One of the biggest decisions is deciding what to not sell, who not to sell to, and what not to promise. Telling people who you’re not is just as important as telling them who you are.
You must have something of value to sell. This is called the value offer for other people. This is about some pain or anxiety visitors are trying to resolve. This is their motivation.
Creative positioning strategy is a short cut to buyer’s motivation.
An offer includes terms, warranty, delivery, price, incentives and more.
People won’t be instantly convinced you’re a credible source. Web visitors are suspicious of every website.
In Google-speak, motivation is “intent” or “relevance.” Search engines attempt to rank the content of your site for intent, relevance or credibility.
[pullquote]Relevance is often determined by how many people searching for a key phrase go to your site (click-thru).[/pullquote]
So. Why aren’t you getting traffic? First, look at your first-page Google listing competitors. They’re big companies with tons of articles, authority and credibility. You have to outperform them.
Does your site appear on the first 20 pages of Google for your preferred search term. Or after ten pages do you still have nothing? Focus on what matters most to people (relevant topic).
If 33 percent of your blog traffic is funneling through an unrelated topic page, these people have no intention of buying services or products. We recommend monetizing the page with a relevant paid download – or spin it off as a separate website – or else get rid of it.
Why get rid of a page creating 10,000 visitors a month? Because they aren’t qualified leads. It’s causing noise or dilution. Content pollution.
MYTH: I’ve installed Yoast, so I’m all set
Sometimes, this statement makes me want to spit out my coffee and laugh; other times, it makes me sad that new bloggers can be so gullible and clueless.
Because this is an utterly ridiculous statement.
First, some newer bloggers mistakenly think that Yoast “gives them SEO.” And, of course, it doesn’t. In fact, there is no plugin that “gives you SEO.” There is no such thing. Rather the blog posts you write and the activities you do for a post will get you organic traffic. There is no silver bullet and no easy way around this.
Rather, Yoast attempts to measure your SEO. It uses some basic formulas that “check off” some of the boxes. Notice how I say “attempts.” This is because it’s very formulaic. And, also, it’s not very accurate nor predictive. In fact, often it gives you bad advice because it will direct you to do things that will lead to keyword stuffing (which is very bad for SEO) as well as poor writing, and that is bad for user experience. And, if it’s a bad user experience, it’s bad for SEO.
Many people mistakenly think that if they get a green light that their post is SEO optimized and will rank well. This simply isn’t true. Far from it. It’s all based on the keyword phrase that you enter. It does not tell you if that’s a highly searched term nor your chances of ranking for it. And, it’s simply garbage in/garbage out.
What’s a qualified lead?
A qualified lead (visitor) has money (budget), authority to buy, is ready to buy (timing), has the problem you can solve (need).

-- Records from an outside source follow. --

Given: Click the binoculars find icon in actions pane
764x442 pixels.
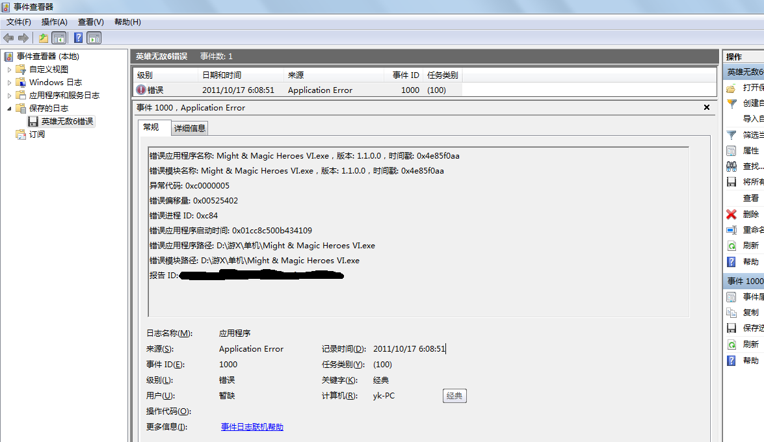Looking at the screenshot, I should pyautogui.click(x=731, y=166).
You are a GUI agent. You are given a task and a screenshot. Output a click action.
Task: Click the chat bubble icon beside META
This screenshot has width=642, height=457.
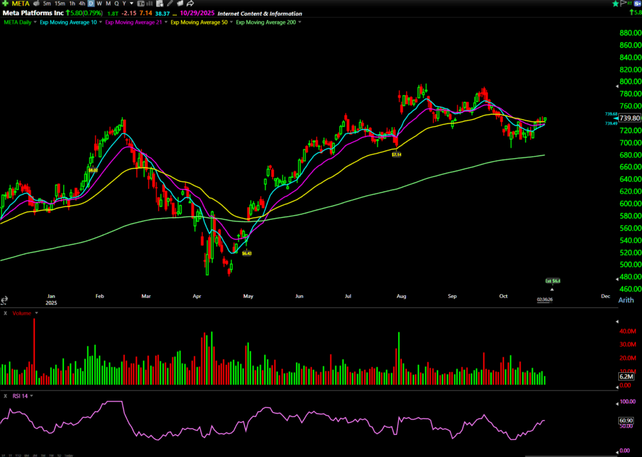click(36, 4)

If a site bounce rate is 80 percent, those are people who don’t care and leave immediately. While we’ve seen worse, that isn’t goodness. Only 20 percent of people visiting stay and read something. The most they’ll read is a partial article. 80 percent leave instantly.
Maintaining an email list may not improve business profits. Selling an Amazon book may not increase business profits. They do increase “credibility” but they don’t increase profits.
Credibility consists of three components: trustworthiness, expertise, and enthusiasm. Credibility influences people or persuades them you can deliver what you promise. Remember they’re suspicious of all websites, not just yours.
Content is the user experience. What helps convince visitors you’re credible is how much content you’ve written related to solving their problem. That’s an “authority” goal of 50 articles. But if the articles don’t help them and are just fluffy, they won’t be convinced. “Fluffy” is referred to as thin content by Google. When you give away valuable information, visitors (and Google) are more prone to trust you more. The trust less if you charge for every little thing.
We dump 30 percent of PagePipe’s technical content each year. Typically the 30 to 40 least popular articles. Why? We revisit our core pages, homepage, etc. and improve how well they target our specific audience. We don’t want to dilute our best content with thin content. That makes it hard for people to decide what to read.
Our goal is selling:
- DIY ebooks.
- speed services.
- rebuild websites.
Our break even is incredibly low. We don’t use any paid plugins or themes and we host on a cheap, shared server ($70 to $95 per year) with no paid services like CDN. We don’t advertise or monetize.
If you have no enthusiasm for your site topic, people will know. They will be unconvinced you’ll improve their life.
Will you produce valuable content for your audience? That’s more important than speed.